Churchill’in bahsettiği dünya düzenin üzerinden 80 yıl geçmiş olabilir. ( Çok şey de değişmemiş gibi. Rusya’nın Kırım ve Suriye’de aldığı kararları görünce.)

Ancak bundan 2,5 yıl önce Trump’ın ABD Başkanı seçilmesiyle dünya kamuoyunun ilgisini çeken “Ticaret Savaşları” artık gazete manşetleri için magazinsel bir konu olmaktan ya da “Ticaret Savaşını bırak Kur Savaşına bak” diye başlık atan finans dünyasının plaza kalemşörlerinin yazı malzemesi olmaktan çıktı.
Trump bir anda, Çin’in ABD’ye sattığı vergisiz kalan son 300 milyar dolarlık ürüne yüzde 10 ithalat vergisi koyunca, ABD ve Çin arasında yaşanan gerginliğin bir süre sonra tatlıya bağlanacağını düşünlerin sayısı hızla azaldı.

Buna mukabil , Çin’in taktik değiştirmesi ve Yuan’ı tehlikeli bir şekilde devalüe ederek küresel piyasalarda panik yaratması, çoğu kimsenin beklediği bir şey değildi.
Herkes Çin, ABD ile ortak uzlaşı noktası arayacak derken, Pekin’in “ABD’den tarım ürünü alımını azaltın” direktifi tam bir soğuk duş etkisi yarattı.
 
“Trump ayağına kurşun sıkmaz. Bir süre sonra geri adım atar” korosunun da sesi kesilmiş gözüküyor. Sanırım onlar için de alarm sesi, ABD’nin yapmaz denilen şeyi yapıp “Çin’i kur manipülatör ilan etmesi” oldu.
Bundan sonra belli ki gerginlik artmaya devam edecek.

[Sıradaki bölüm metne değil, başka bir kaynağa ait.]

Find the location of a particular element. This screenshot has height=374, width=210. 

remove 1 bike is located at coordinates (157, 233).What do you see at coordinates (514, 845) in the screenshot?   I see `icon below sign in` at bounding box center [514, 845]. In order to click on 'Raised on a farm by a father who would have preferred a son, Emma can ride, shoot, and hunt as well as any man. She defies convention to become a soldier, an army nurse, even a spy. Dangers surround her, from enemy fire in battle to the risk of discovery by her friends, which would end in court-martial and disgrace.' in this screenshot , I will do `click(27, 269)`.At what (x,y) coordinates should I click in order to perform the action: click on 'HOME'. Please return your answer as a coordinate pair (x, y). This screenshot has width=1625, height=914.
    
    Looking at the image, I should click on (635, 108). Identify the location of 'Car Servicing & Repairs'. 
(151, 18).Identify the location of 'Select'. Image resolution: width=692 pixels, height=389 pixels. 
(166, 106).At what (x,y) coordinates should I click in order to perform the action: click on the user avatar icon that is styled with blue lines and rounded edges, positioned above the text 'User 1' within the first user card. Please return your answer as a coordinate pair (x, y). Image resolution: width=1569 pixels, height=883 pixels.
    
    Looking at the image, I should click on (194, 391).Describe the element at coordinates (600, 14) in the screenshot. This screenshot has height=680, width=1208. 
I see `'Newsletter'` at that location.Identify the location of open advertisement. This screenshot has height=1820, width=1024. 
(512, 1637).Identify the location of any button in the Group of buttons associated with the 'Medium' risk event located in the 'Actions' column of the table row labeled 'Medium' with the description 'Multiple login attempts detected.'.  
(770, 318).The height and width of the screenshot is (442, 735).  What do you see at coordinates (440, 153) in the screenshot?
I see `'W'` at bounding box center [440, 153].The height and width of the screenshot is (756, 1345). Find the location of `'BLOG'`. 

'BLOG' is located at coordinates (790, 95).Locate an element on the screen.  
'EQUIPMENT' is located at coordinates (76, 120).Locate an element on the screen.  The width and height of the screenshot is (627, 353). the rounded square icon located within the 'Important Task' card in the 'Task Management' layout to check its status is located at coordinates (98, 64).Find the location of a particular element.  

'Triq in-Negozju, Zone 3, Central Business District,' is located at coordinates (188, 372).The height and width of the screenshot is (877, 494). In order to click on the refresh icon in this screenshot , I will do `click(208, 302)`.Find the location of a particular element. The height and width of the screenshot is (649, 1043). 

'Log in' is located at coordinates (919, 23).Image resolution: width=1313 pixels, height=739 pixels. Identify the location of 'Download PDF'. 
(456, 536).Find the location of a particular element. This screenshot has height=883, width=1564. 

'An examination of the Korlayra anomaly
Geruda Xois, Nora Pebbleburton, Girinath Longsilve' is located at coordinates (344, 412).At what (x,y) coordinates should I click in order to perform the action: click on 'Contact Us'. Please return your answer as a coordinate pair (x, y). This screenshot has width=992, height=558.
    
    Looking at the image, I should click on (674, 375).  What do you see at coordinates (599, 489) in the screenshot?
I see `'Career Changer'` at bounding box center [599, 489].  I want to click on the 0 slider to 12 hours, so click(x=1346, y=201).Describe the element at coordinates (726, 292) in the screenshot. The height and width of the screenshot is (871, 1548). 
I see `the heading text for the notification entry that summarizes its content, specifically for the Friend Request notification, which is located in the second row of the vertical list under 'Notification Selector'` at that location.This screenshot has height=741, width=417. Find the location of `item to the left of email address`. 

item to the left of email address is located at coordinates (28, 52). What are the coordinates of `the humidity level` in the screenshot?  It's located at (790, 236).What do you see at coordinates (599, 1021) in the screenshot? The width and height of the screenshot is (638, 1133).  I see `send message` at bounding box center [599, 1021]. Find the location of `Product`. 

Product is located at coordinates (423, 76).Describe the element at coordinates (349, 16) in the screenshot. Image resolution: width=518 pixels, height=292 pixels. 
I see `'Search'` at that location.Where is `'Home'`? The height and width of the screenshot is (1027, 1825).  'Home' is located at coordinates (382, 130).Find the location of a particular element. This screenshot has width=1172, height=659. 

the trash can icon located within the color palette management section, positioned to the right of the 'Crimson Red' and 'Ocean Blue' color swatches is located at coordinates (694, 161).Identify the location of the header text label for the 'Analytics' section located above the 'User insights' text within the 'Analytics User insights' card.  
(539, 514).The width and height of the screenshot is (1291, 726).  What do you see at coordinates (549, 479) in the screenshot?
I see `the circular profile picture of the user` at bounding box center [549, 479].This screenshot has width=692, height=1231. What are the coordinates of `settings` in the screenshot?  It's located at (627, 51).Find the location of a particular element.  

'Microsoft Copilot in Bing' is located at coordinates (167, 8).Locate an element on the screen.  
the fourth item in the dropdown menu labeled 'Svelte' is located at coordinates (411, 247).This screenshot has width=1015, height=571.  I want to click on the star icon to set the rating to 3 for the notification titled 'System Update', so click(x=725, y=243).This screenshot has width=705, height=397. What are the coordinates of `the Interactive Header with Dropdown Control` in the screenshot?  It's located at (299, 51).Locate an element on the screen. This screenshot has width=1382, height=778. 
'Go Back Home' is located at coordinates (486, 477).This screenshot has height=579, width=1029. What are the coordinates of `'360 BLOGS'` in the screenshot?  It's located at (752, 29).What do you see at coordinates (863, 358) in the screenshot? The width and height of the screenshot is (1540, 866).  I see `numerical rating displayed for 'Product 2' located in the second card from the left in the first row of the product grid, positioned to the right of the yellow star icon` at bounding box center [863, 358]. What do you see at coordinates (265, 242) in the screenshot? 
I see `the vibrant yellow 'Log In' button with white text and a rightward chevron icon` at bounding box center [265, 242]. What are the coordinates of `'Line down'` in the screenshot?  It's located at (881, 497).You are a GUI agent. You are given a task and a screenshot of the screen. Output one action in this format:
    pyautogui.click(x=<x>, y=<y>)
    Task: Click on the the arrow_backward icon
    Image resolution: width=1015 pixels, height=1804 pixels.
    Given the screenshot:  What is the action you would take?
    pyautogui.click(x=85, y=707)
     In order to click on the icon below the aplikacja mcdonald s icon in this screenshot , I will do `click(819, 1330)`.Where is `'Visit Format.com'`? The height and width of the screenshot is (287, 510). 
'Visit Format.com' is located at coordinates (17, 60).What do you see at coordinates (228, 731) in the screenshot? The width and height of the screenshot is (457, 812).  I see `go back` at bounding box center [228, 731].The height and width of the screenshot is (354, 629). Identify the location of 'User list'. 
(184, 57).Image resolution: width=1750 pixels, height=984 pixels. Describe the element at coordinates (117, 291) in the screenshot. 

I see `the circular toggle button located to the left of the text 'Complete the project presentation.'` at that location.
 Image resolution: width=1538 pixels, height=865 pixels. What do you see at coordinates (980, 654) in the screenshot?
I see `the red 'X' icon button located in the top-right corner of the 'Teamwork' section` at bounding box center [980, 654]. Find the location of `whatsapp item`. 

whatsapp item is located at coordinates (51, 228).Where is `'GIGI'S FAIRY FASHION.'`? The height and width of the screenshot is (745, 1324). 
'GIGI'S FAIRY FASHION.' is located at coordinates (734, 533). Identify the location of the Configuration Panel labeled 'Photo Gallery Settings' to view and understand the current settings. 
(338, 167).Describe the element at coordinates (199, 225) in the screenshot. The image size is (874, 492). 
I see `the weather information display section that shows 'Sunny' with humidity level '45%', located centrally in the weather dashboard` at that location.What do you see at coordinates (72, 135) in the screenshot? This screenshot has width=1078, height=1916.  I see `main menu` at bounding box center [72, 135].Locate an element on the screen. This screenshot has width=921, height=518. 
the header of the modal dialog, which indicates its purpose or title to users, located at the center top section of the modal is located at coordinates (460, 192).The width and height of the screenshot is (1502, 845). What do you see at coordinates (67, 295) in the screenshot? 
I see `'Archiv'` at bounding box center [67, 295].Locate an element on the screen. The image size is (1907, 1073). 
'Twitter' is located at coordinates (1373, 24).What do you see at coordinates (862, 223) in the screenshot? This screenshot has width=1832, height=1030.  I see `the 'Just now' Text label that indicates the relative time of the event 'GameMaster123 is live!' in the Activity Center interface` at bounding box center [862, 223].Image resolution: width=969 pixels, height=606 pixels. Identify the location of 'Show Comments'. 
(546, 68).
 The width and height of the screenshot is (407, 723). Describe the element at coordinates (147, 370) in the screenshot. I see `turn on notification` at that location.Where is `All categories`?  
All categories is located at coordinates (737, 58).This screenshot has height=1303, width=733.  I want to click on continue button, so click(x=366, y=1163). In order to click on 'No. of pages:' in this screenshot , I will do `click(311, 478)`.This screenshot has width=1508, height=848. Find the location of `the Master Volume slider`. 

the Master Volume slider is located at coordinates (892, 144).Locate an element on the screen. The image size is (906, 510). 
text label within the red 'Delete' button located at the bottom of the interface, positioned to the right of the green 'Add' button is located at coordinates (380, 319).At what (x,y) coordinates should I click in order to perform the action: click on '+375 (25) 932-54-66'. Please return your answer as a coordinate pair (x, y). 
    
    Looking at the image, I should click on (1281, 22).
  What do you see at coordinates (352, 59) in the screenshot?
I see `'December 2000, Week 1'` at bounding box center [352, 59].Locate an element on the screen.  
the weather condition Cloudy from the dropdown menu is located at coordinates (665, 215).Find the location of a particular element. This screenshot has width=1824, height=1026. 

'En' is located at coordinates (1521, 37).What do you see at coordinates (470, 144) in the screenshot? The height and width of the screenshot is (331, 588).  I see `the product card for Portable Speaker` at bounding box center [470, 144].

Ticaret Savaşları denilen kapışma aslında Kissinger’ın bahsettiği “Yeni dünya düzeninde Rusya ve Çin’in ortaklaşa ABD’nin kurallarını yıkma” çabası. Hedefte de Avrupa var.
Avrupa, Batı’nın bir parçası, ABD’nin arka bahçesi mi kalacak? Yoksa Çin ve Rusya bu coğrafyayı “EuroAsia”ya katabilecek mi?
Bu sorunun cevabında Türkiye’nin tercihi de önemli bir yer kaplıyor. Trump bunun farkında. Çin ve Rusya’nın da farkında olduğunu düşünüyorum. Avrupa ya da AB bunun farkında mı? Zannetmiyorum. Onlar hala günlük kısır çekişmelerinin peşindeler.